====== Records for this exercise
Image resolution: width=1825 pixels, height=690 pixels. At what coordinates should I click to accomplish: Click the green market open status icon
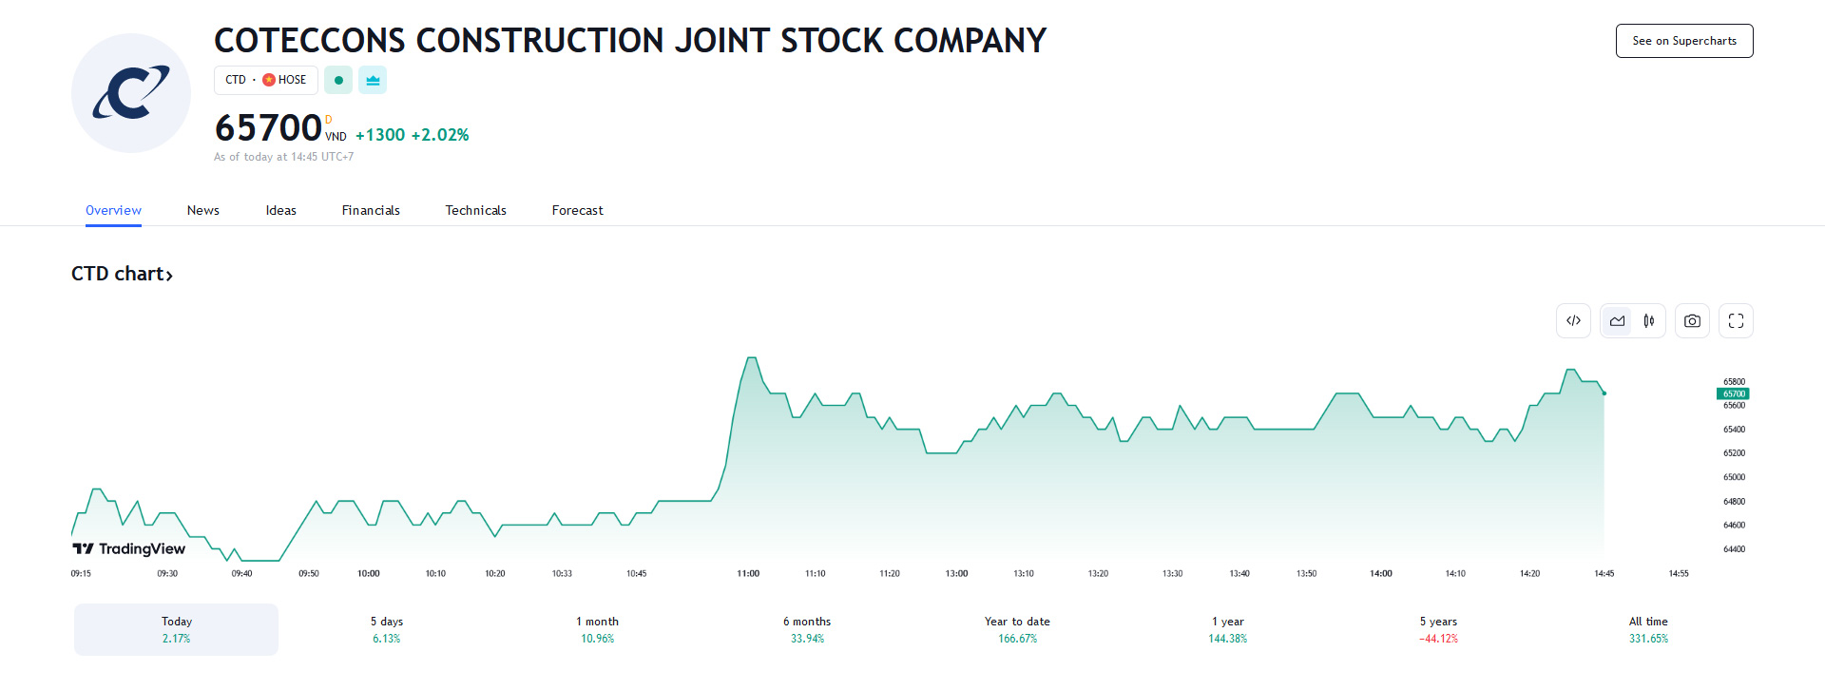click(338, 81)
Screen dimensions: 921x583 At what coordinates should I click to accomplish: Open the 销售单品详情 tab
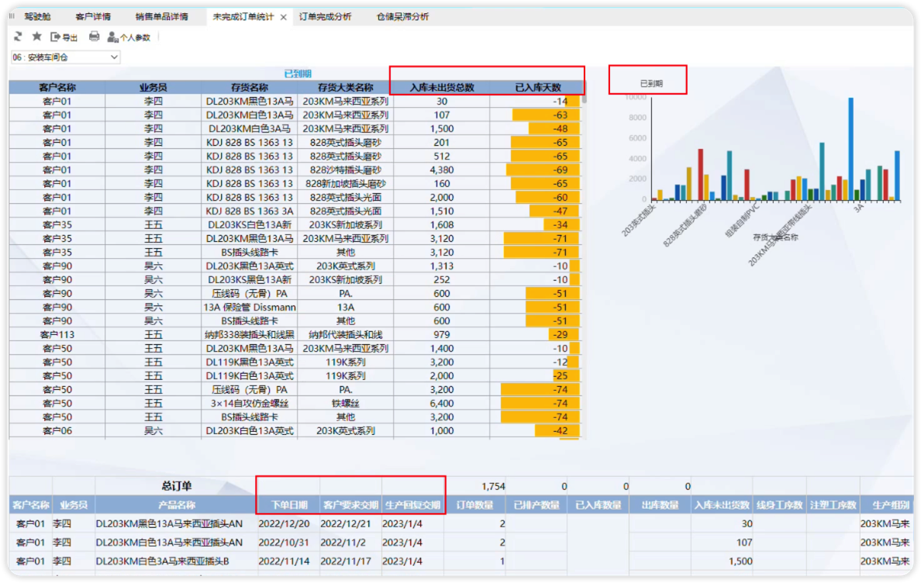(161, 16)
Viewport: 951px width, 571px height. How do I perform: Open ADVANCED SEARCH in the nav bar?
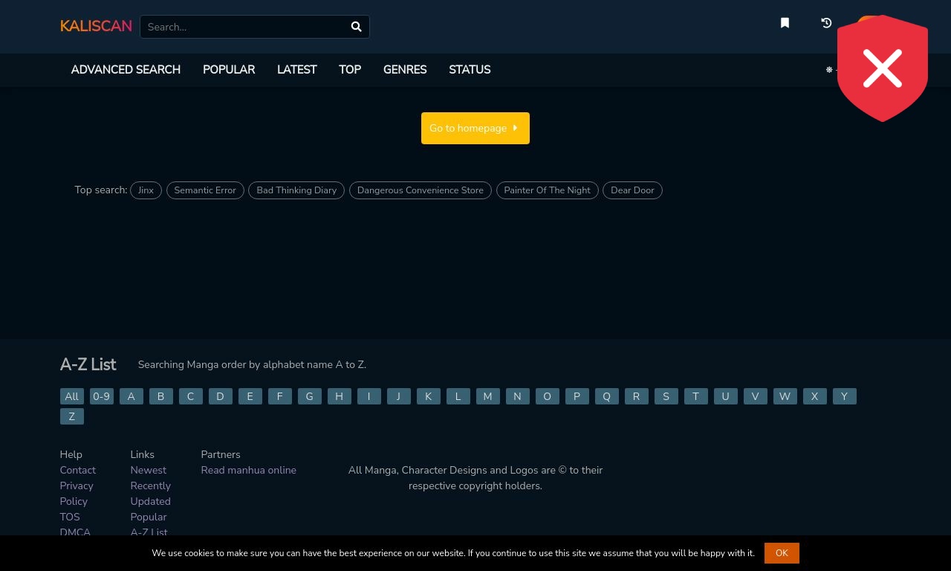coord(126,70)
============
What you will do: All of the material above should be written out exactly as given, minus any images.

Answer to the exercise:
Image resolution: width=1825 pixels, height=690 pixels. At what coordinates should I click to accomplish: Click the green market open status icon
click(338, 81)
Screen dimensions: 921x583 At what coordinates should I click to accomplish: Open the 销售单品详情 tab
(161, 16)
Viewport: 951px width, 571px height. How do I perform: Open ADVANCED SEARCH in the nav bar?
coord(126,70)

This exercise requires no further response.